___ Recorded information ___

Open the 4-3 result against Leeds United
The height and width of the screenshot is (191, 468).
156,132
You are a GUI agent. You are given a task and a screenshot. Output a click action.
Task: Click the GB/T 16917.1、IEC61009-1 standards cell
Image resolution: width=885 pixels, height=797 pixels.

___

• [Description of the task]
Please render all of the items above as a Markdown table with two columns, Row and Line. Put each line's number under Row and its text under Line, and leave out any blank lines.

• [Solution to this problem]
| Row | Line |
|---|---|
| 1 | Open the 4-3 result against Leeds United |
| 2 | The height and width of the screenshot is (191, 468). |
| 3 | 156,132 |
| 4 | You are a GUI agent. You are given a task and a screenshot. Output a click action. |
| 5 | Task: Click the GB/T 16917.1、IEC61009-1 standards cell |
| 6 | Image resolution: width=885 pixels, height=797 pixels. |